Patil Kaka’s stall becomes dull at night. The feeble little tube light tries so hard, but falls short. Little crevices of darkness here and there, the place seems smaller than it actually is. A dusty calendar and a ritualistic photograph of some solemn deity sit on the pink wall, overlooking everything- the equally solemn patrons, Patil kaka telling his thirteen year old nephew how he will never be able to fuck in his life, and me, a stranger here too. Only the nephew is friends with me, for I buy him chocolate sometimes. And the poor little shack takes me, all my companions, even the government issue box of free condoms into her rat infested abdomen, with a surprising sense of complacency. It’s not like she can do anything about it anyway.

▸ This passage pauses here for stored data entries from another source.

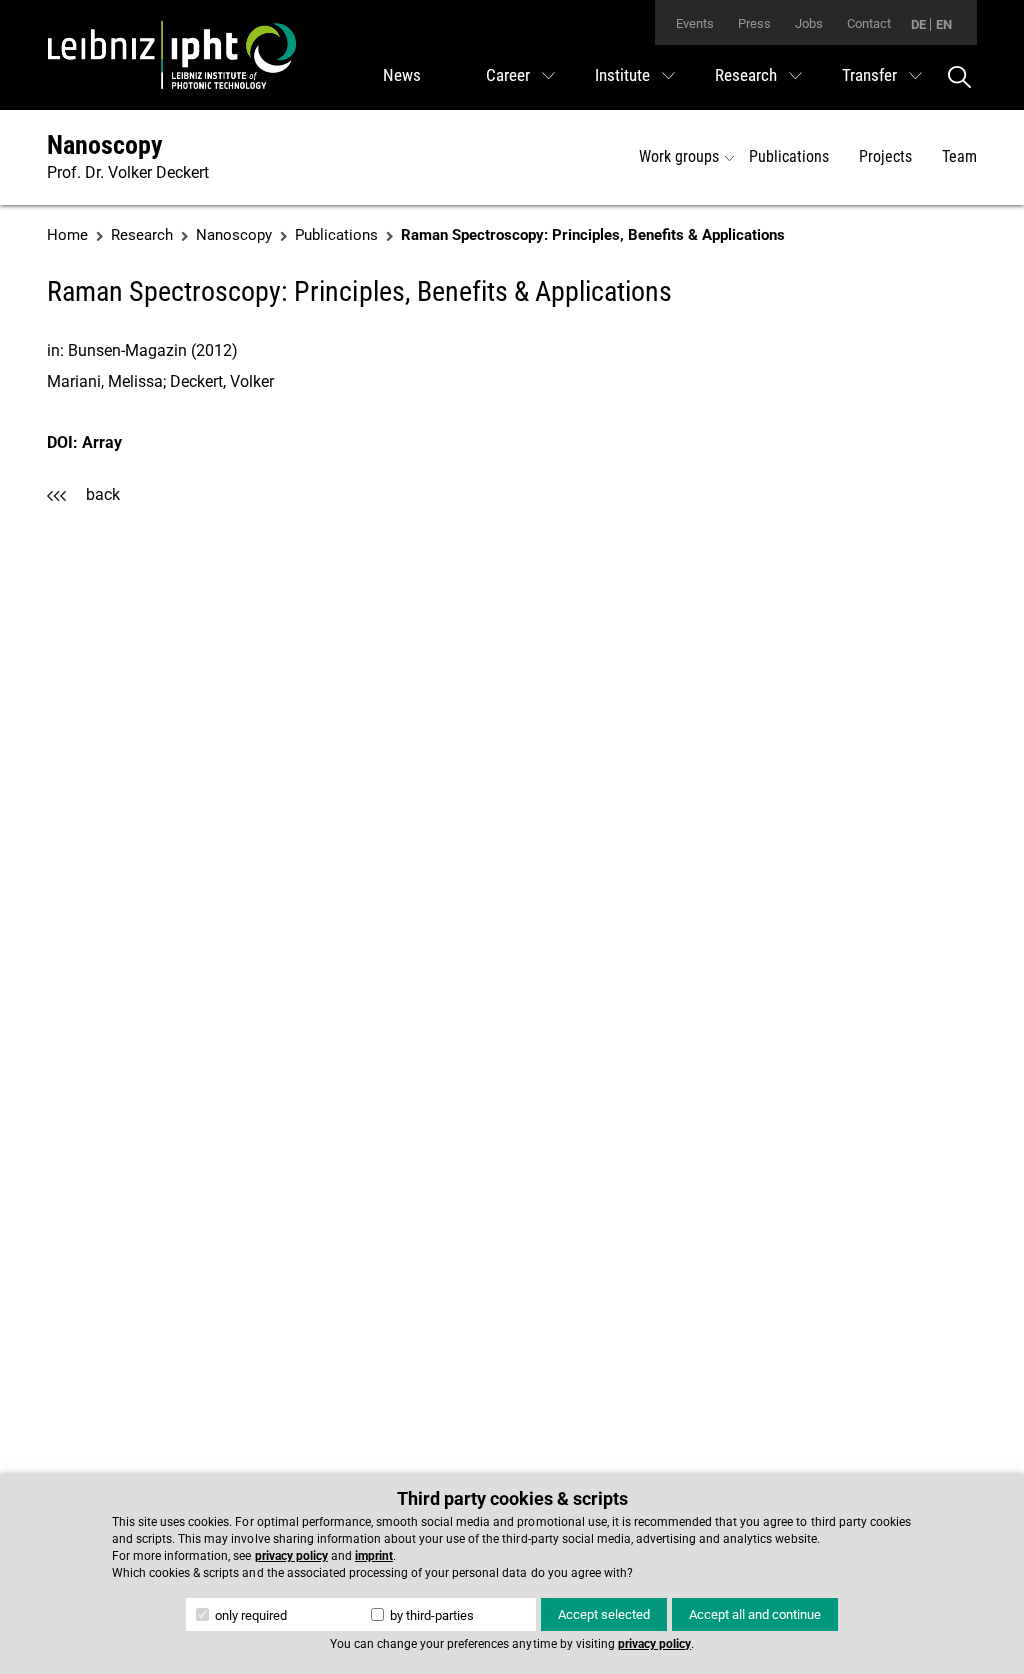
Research (746, 75)
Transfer (869, 75)
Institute (622, 75)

All she does is wait. Wait for a group of seven year olds, who come by every evening carrying pots and pans almost as big as themselves, begging for food. The whole village waits for them. For they go to every house, every shop and beg. And they take everything they get and demand for more and mix it all into those huge pots and pans that they carry; All of Zari’s leftovers into one. And they chirp around like tiny little songbirds, poo-tee-weet, in a language you and I will never understand. They brighten up every place they go, and the little shack waits for them, for they give her, and us, the one elusive shy smile we’ve been searching for the whole dastardly day. They take the loaf of bread Patil kaka gives them and keep it carefully among the pan full of yesterday night’s rotis. And then, tumbling amongst themselves, they fly away, leaving us utterly clueless, utterly alone.

The little shack darkens again. Utterly clueless, utterly alone. Like a lover, left behind.